SELECTED EXCERPT |
^^^^^^^^^^^^^^^^

Garrat Elections

Garrat Elections

The Garrat Elections were a carnival of mock elections in 18th century Surrey, England.

The events were organized around May 20.

People of the village of Garrat, Surrey had met in a conclave and elected a president to obtain rights in a small common. They felt that the president should hold the office of mayor during parliamentary period between general elections and be re-elected with the new one. The minor political spectacle aroused some amusement and locals ended up parodying the affair in their mock election.

These Garrat "elections" were popular, with up to 80,000 attendees. Local innkeepers and pub keepers profited and sponsored the event. People put forth rather unusual candidates to parody the features of the real election.

There is no record of the identity of the candidates before 1747. At that particular year, the "clerk and recorder" from a nonexistent town hall issued notification of election between Squire Blowmedown and Squire Gubbins (waterman and pubkeeper, respectively, in their day-to-day jobs). Both candidates gave out handbills where they praised their own merits and mocked those of their opponent, imitating political leaflets of the day. Same two candidates attended the next election in 1754, again abusing each other and their supporters in their handbills.

Year 1761 saw the number of candidates rise to nine; in addition to previous two there were Sir John Crambo, Kit Noisy (waterman), Lord Lapstone (shoemaker), Lord Paxford, Lord Twankum (cobbler), Lord Wedge and Beau Silvester. The candidates elicited flowering elocutions praising their own efforts, promising prosperity if they were to be elected and threatening impending disaster if their opponents should be elected instead. Beau Silvester merited himself with resisting the extra tax on ale and giving orders to increase the number of local pubs.

In 1763 candidates Lord Twankum, Kit Noisy and Sir John Crambo mocked each other in electoral contest. In 1768 there were seven candidates; Lord Twankum, Sir Christopher Dashem, Sir George Comefirst, Sir William Airey, Sir William Bellows, one "Batt from the Workhouse", and Sir John Harper who ended up being the most popular in the following elections. Lady Twankum promised an opulent party for the entertainment of the populace. 1775 election introduced Sir William Blaize, "Nephew to the late Lord Twankum" and Sir Christopher Dashem.

^^^^^^^^^^^^^^^^

GIVEN INFORMATION |
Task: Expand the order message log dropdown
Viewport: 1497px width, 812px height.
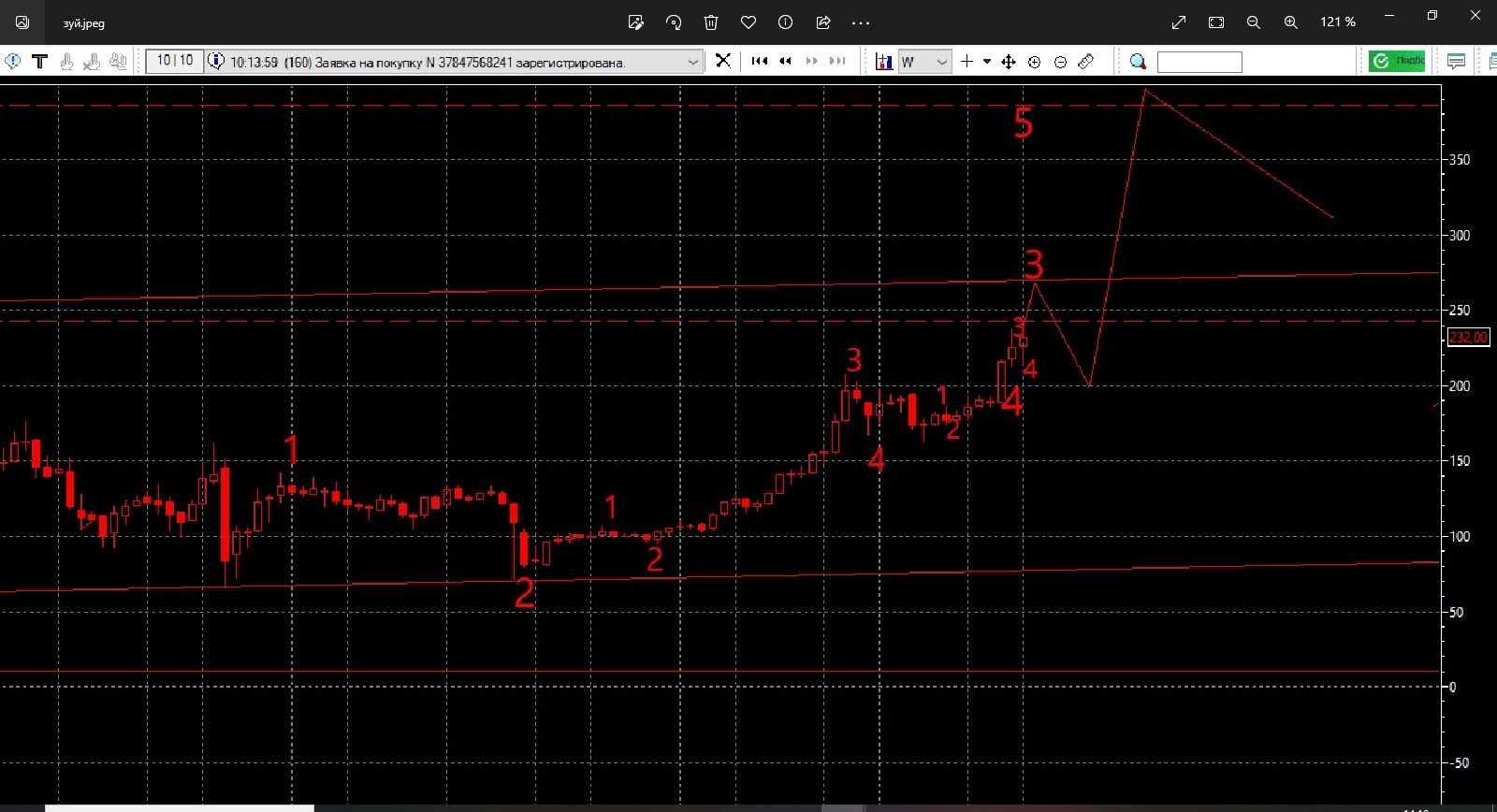Action: click(693, 62)
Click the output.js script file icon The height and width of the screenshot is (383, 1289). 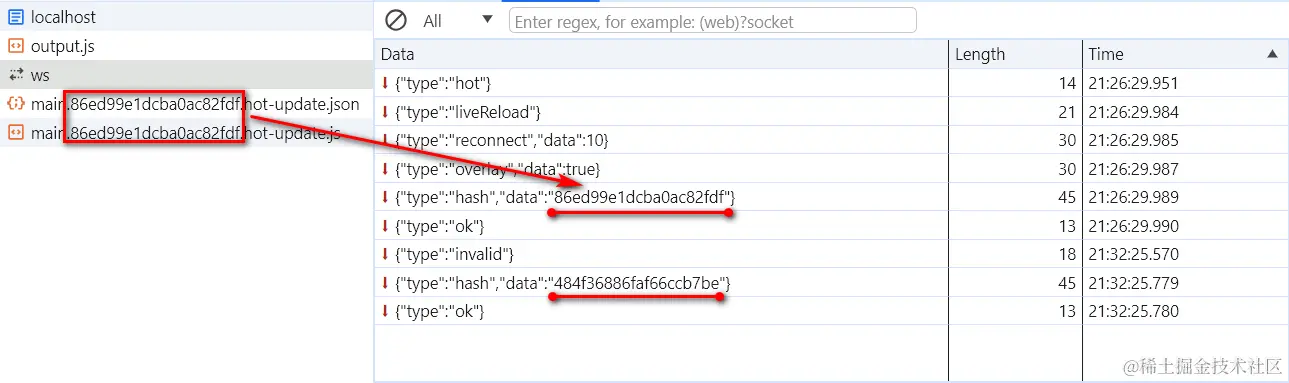15,46
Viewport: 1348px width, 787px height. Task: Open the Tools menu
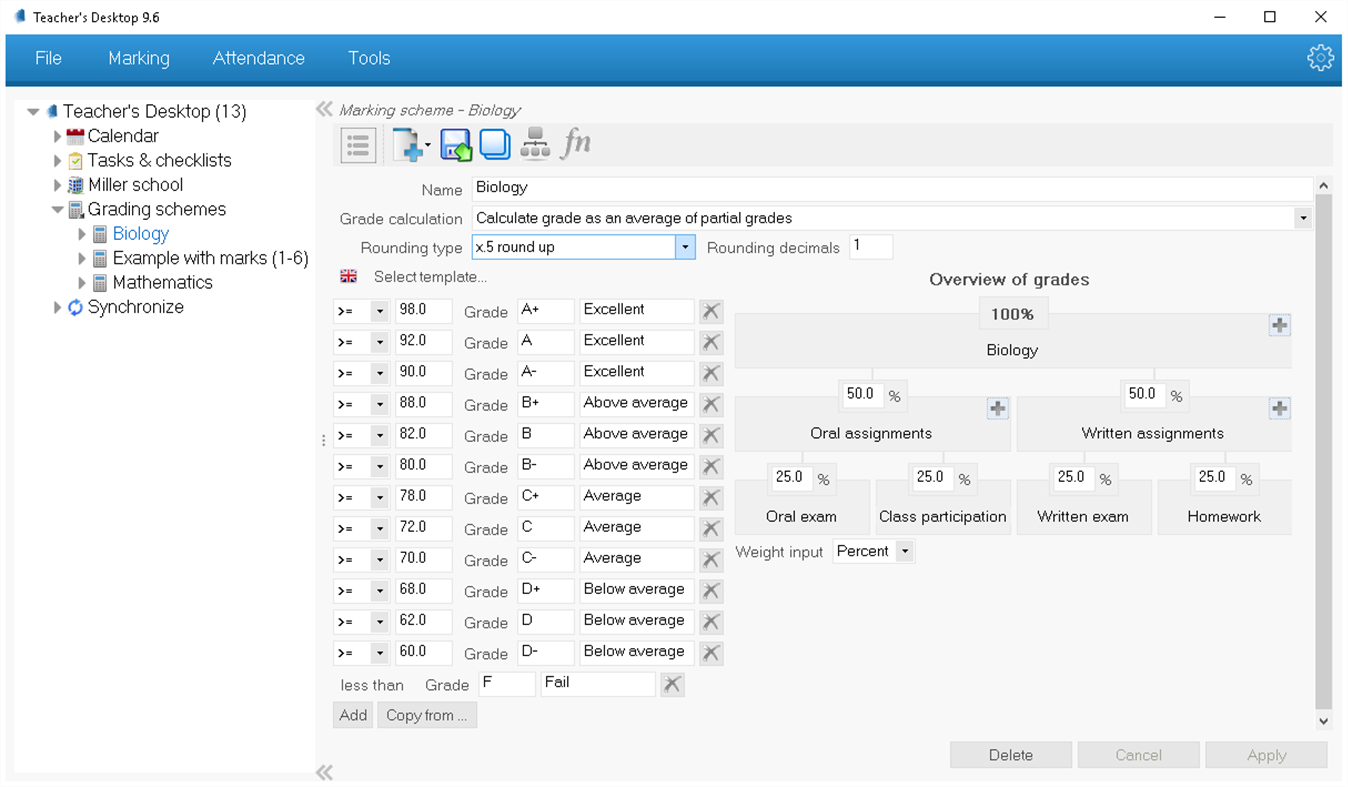(369, 58)
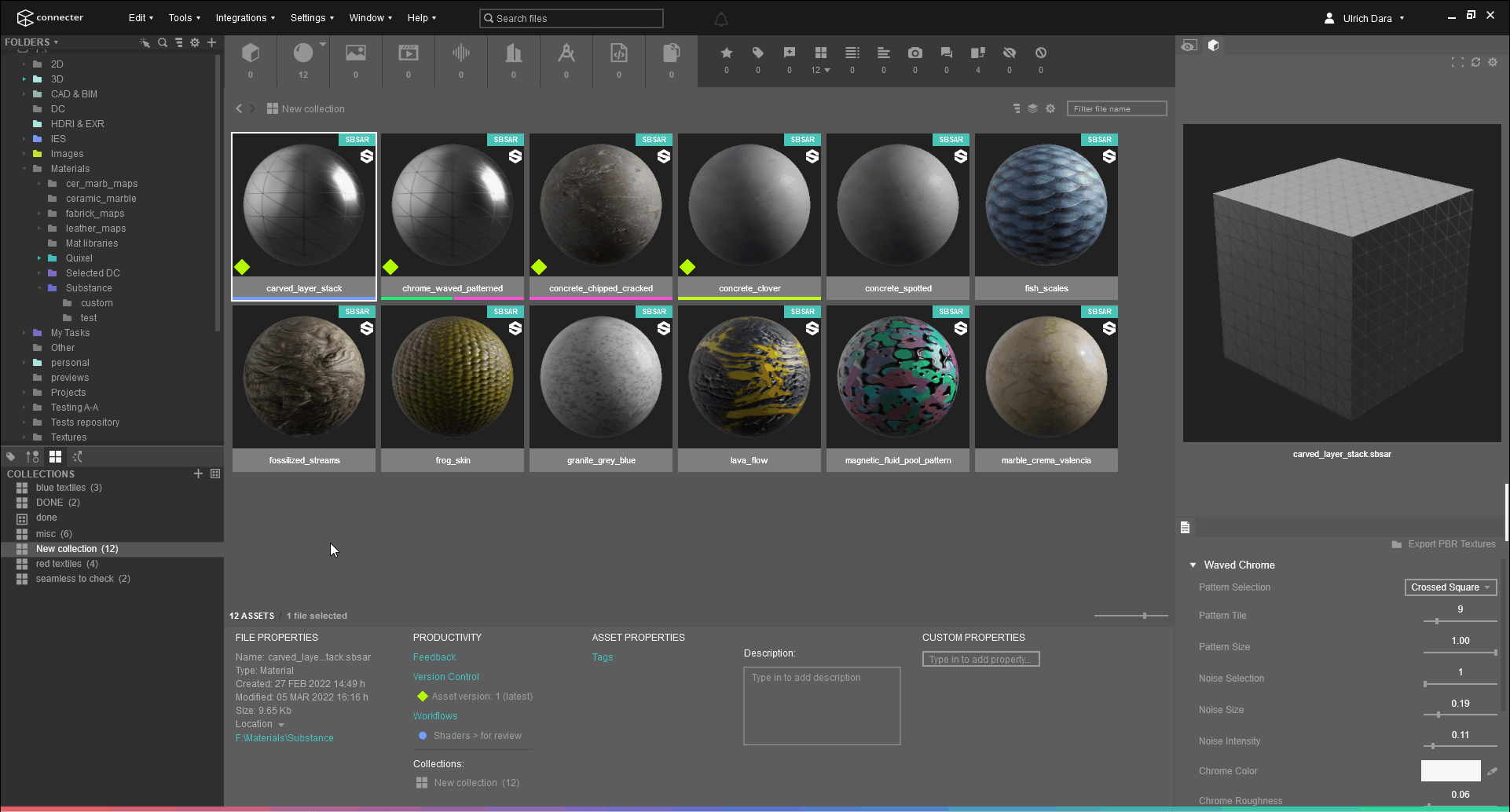Select the lava_flow material thumbnail
This screenshot has height=812, width=1510.
pyautogui.click(x=749, y=378)
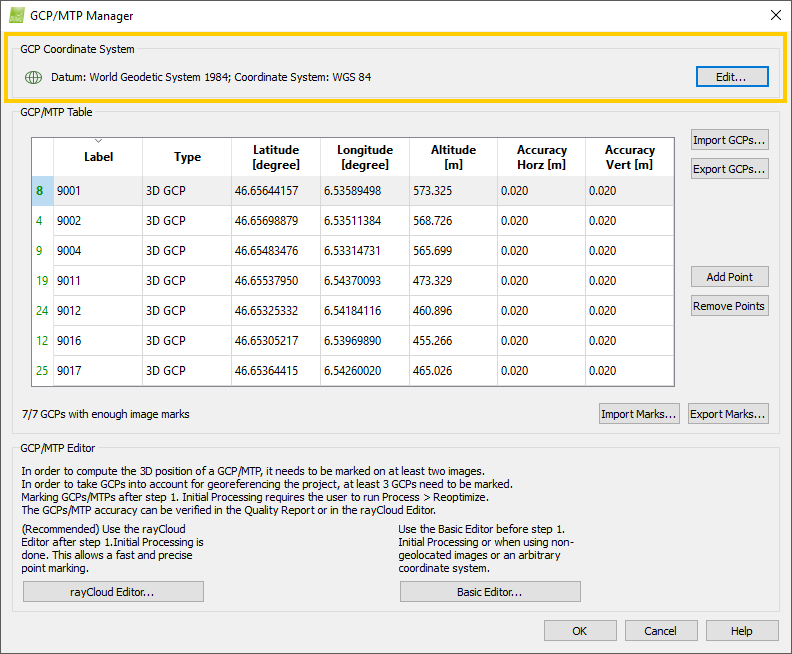This screenshot has height=654, width=792.
Task: Launch the Basic Editor
Action: 490,592
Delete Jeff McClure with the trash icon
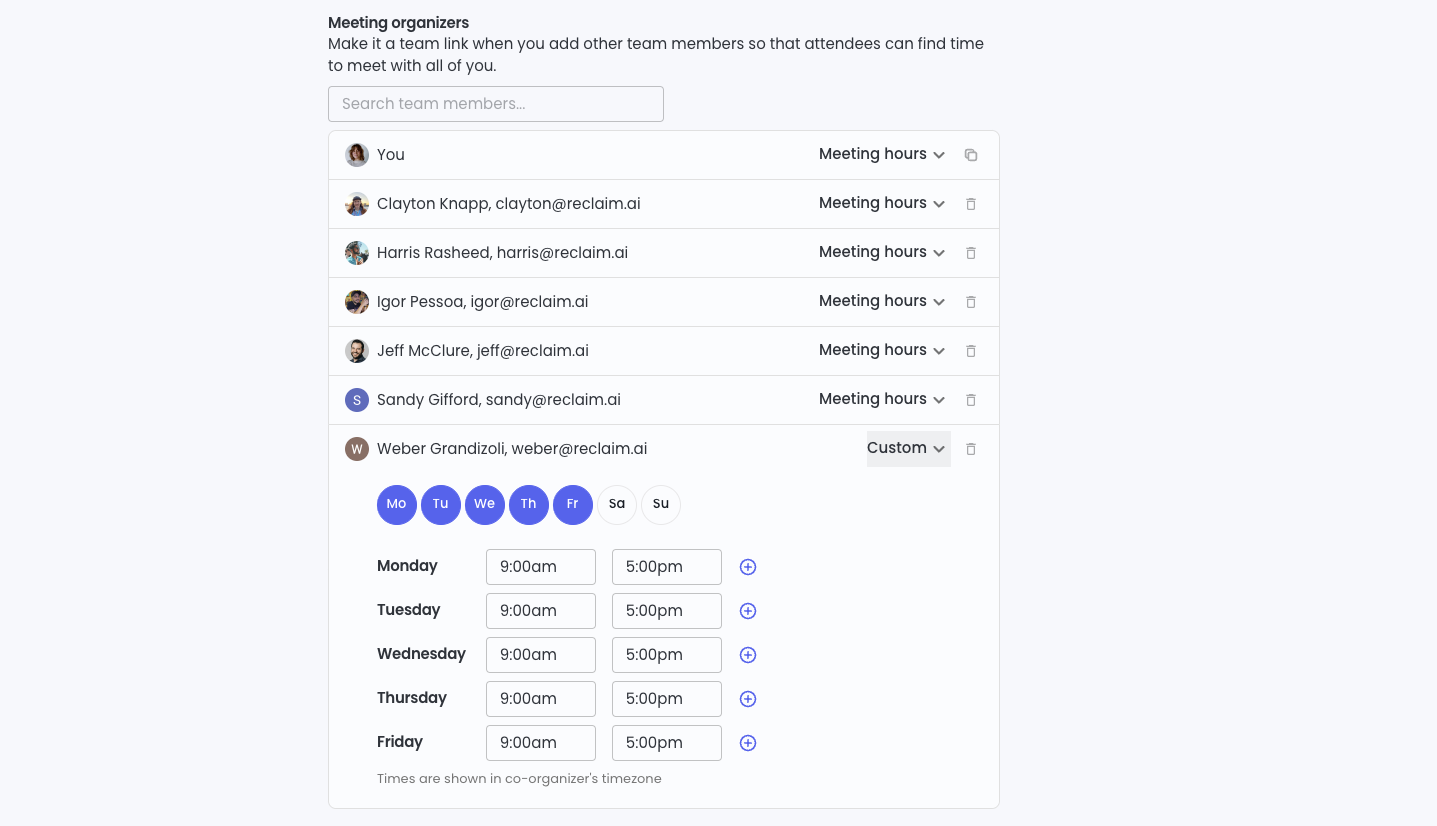This screenshot has height=826, width=1437. pyautogui.click(x=971, y=350)
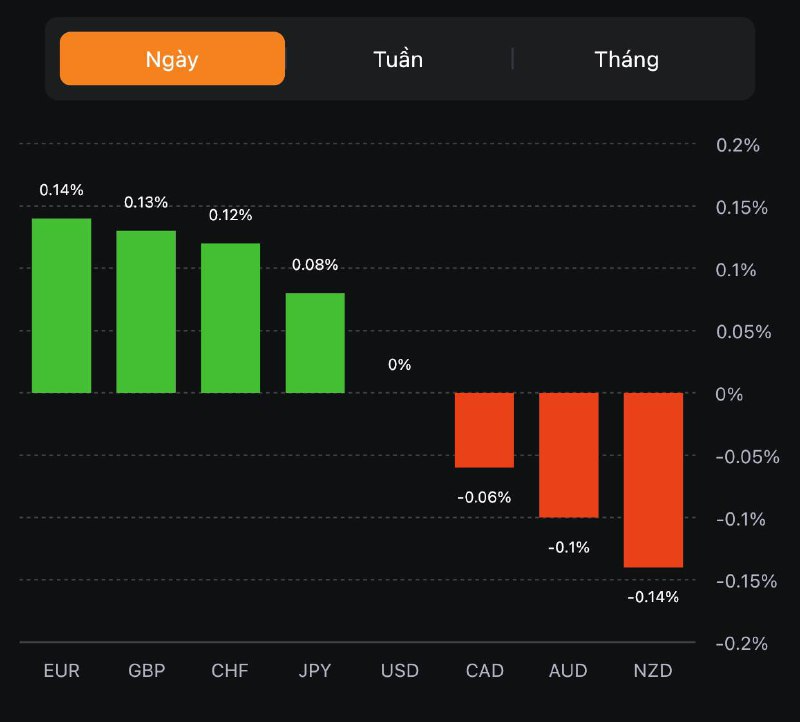The height and width of the screenshot is (722, 800).
Task: Click the USD currency label
Action: pos(400,670)
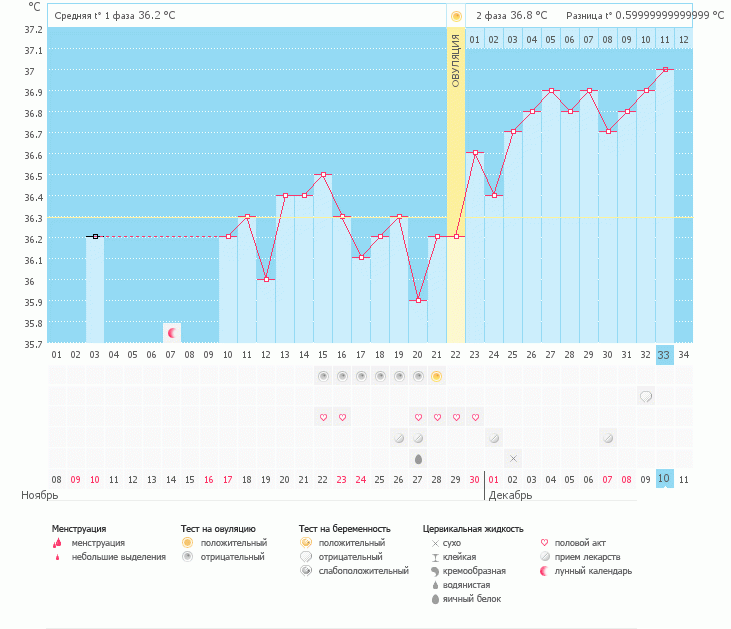Viewport: 731px width, 629px height.
Task: Click the ovulation sun icon in the top header
Action: tap(456, 16)

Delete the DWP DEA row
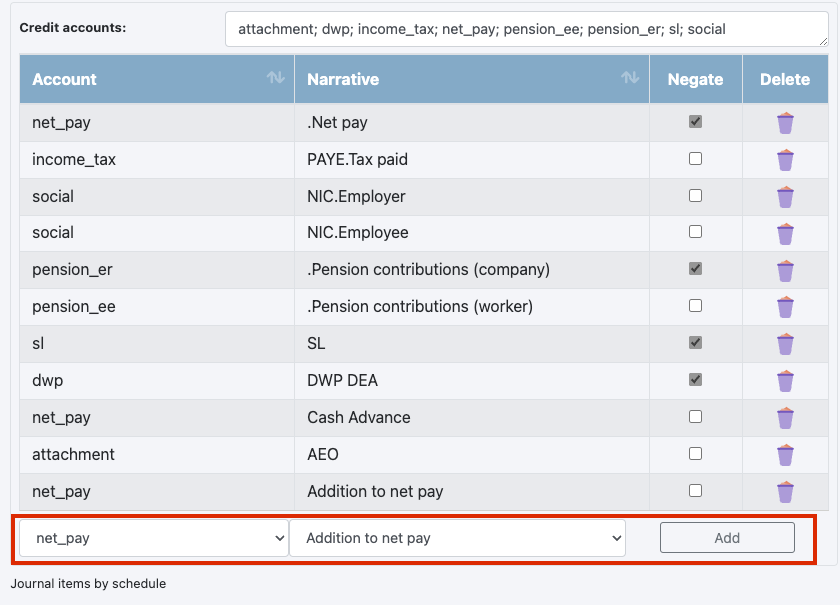click(x=785, y=380)
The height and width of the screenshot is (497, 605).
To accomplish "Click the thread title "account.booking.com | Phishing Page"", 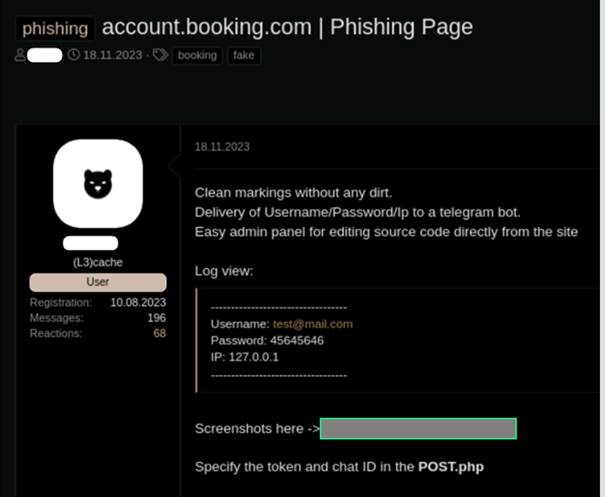I will pos(287,28).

^^^^^^^^^^^^^^^^

TASKS FOR THIS EXERCISE |
• a. In the Garrat Elections article, what were Squire Blowmedown's and Squire Gubbins's everyday jobs?
• b. Turn the paragraph beginning "Year 1761 saw the number of candidates rise to nine" in the Garrat Elections article into a short bulleted list that keeps its main facts.
• c. Write the next part of the Garrat Elections article, starting after its final sentence.

THE RESPONSES |
• a. Squire Blowmedown was a waterman and Squire Gubbins was a pubkeeper.

• b.
- In 1761 the number of candidates rose to nine.
- Squire Blowmedown and Squire Gubbins ran again.
- The new candidates were Sir John Crambo, Kit Noisy (waterman), Lord Lapstone (shoemaker), Lord Paxford, Lord Twankum (cobbler), Lord Wedge and Beau Silvester.
- Candidates gave florid speeches praising themselves and promising prosperity if elected.
- They warned of disaster if their opponents won.
- Beau Silvester claimed credit for opposing the extra tax on ale and for ordering more local pubs.

• c.
The 1781 election again had nine candidates; old hands Sir John Harper, Sir Christopher Dashwood, and Sir William Blaize and the new ones Sir Buggy Bates (chimney-sweep), Sir John Gnawpost, Sir Thomas Nameless, Sir William Swallowtail (basketmaker), Sir Thomas Tubbs (waterman) and Sir Jeffrey Dunstan (wigseller). The latter proved to be the most popular even in the following elections due to his wit, small size and grotesque and unkempt appearance. Swallowtail had come to the poll in a wicker-chariot of his own design and preceded by hand-bell players. Dashwood was pulled around in a boat. Swallowtail and Buggy Bates were blamed of having government contracts, of baskets and soot, respectively. Sir John Harper and Sir Jeffrey Dunstan were "returned to parliament".

In 1785 elections Sir Jeffrey Dunstan was left without opposition when Sir John Harper died. In 1796 the new candidate Sir Harry Dimsdale won but he died before the next election.

After that, the festival begun to lose its drive and innkeepers no longer agreed to pay the expenses. An 1826 attempt to revive the event failed.

Contemporary accounts

In the 18th century, Garratte was a tiny village in the fields between Wandsworth and Tooting. It had little political significance whatsoever and certainly no parliamentary representative. But from the 1740s to the 1800s mock elections for the fictional office of “Mayor of Garratt” attracted huge crowds to this tiny (now vanished) South London hamlet.

Garratt Green and the Leather Bottle Inn were the centre of a huge rowdy satire of the election process of the times. Elections normally coincided with actual parliamentary elections and, at first, two Mayors were elected each time. 18th-century elections were noisy, chaotic and often violent. Only a tiny percentage of the population, the property-owning upper class and small numbers of the middle classes were eligible to vote. Many populous areas had no representation in Parliament, while rotten boroughs with very few or no residents elected MPs. There was huge pressure for reform of this farcical system, especially from the rising middle class, who were pushing for political clout to go with their increasing economic power.

Despite lacking the vote, huge crowds would often gather at election platforms, to cheer or jeer, fight, drink and generally take the piss... The element of farce, which all classes appreciated and which found its most extreme expression in the bizarre annual ritual of the election of the Mayor of Garratt, where the world turned upside down for a day to allow comic speeches, vulgar banter and political impersonation.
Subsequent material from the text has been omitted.